• **Exercise instructions**
The expected output is each line below containing "marker", copied in full.

(Records excerpted from a collection)
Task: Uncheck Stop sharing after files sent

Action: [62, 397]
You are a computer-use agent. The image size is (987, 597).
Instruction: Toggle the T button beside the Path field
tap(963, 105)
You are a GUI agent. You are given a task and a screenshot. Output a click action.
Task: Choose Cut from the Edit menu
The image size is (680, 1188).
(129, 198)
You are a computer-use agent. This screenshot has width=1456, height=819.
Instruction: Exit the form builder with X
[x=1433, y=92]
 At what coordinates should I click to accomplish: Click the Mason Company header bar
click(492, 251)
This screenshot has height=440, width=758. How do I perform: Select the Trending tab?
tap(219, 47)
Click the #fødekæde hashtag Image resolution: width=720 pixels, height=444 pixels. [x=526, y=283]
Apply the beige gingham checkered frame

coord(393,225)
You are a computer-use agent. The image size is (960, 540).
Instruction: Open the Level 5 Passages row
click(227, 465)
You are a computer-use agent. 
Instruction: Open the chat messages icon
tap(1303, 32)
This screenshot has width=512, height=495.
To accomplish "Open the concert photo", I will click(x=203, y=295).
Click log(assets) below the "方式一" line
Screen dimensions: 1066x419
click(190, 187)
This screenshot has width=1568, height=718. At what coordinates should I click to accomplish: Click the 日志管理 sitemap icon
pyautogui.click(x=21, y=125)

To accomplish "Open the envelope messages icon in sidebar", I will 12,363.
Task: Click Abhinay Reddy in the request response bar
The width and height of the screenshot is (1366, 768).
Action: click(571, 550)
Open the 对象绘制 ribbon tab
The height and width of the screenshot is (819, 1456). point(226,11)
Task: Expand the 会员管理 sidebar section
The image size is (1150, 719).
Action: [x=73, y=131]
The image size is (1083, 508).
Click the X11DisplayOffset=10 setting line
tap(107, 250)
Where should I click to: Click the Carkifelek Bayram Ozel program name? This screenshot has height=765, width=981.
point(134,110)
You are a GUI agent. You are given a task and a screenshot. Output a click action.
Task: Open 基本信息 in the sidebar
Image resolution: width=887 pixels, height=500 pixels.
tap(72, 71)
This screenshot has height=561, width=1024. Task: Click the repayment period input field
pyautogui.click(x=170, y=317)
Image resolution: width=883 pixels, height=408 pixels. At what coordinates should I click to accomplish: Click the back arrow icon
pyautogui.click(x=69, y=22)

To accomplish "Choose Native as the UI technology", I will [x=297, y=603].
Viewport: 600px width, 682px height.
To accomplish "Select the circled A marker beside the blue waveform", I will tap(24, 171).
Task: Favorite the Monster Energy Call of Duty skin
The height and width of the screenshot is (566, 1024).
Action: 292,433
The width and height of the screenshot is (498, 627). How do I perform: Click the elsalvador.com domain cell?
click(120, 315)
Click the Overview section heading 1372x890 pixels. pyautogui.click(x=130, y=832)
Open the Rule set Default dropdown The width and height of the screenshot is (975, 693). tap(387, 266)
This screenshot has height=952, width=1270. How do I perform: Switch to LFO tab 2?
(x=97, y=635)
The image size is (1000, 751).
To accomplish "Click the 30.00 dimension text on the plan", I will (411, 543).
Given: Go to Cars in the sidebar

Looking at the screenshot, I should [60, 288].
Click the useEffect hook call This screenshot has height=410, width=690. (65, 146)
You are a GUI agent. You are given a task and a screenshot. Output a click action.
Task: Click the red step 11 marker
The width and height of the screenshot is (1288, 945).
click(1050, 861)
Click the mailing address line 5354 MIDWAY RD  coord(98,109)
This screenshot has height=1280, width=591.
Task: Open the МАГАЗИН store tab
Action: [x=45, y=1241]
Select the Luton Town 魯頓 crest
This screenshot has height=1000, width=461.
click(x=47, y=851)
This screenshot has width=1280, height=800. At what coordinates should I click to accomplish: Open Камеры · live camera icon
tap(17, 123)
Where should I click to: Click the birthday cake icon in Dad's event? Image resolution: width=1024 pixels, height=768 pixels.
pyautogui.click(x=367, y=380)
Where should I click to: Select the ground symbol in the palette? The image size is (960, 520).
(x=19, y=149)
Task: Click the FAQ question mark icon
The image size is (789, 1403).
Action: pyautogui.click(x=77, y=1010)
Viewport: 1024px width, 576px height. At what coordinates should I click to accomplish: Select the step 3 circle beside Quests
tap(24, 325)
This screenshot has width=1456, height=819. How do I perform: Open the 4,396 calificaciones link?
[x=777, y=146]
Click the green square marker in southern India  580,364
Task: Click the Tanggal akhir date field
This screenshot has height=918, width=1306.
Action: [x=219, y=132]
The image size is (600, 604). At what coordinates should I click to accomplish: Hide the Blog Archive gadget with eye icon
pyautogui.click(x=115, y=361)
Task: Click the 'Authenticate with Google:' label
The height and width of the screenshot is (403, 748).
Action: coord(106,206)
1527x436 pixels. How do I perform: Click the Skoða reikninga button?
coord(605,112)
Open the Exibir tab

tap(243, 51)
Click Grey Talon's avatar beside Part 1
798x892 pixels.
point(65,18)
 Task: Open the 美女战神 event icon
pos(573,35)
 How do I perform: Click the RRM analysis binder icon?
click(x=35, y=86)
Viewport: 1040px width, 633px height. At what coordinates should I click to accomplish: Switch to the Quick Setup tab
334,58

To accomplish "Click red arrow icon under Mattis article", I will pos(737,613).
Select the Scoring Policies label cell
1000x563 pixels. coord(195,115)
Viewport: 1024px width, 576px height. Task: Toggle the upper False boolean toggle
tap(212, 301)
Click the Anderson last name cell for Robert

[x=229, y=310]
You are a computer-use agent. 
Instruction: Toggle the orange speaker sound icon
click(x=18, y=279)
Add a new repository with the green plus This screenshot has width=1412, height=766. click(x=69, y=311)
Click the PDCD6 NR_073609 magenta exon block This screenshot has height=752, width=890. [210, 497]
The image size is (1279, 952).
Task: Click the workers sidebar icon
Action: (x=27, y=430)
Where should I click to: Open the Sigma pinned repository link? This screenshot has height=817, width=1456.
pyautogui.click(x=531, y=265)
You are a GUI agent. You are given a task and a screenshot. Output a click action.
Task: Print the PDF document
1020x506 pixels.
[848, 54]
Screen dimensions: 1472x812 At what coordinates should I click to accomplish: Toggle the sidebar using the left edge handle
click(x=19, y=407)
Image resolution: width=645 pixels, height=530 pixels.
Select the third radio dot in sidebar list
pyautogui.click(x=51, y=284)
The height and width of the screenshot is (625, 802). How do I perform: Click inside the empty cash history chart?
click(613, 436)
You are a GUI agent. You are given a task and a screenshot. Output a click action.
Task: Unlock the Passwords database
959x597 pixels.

• **Solved problem**
To accomplish "Select the circled A marker beside the blue waveform", I will tap(24, 171).
Task: Click the red step 11 marker
Click the green square marker in southern India  580,364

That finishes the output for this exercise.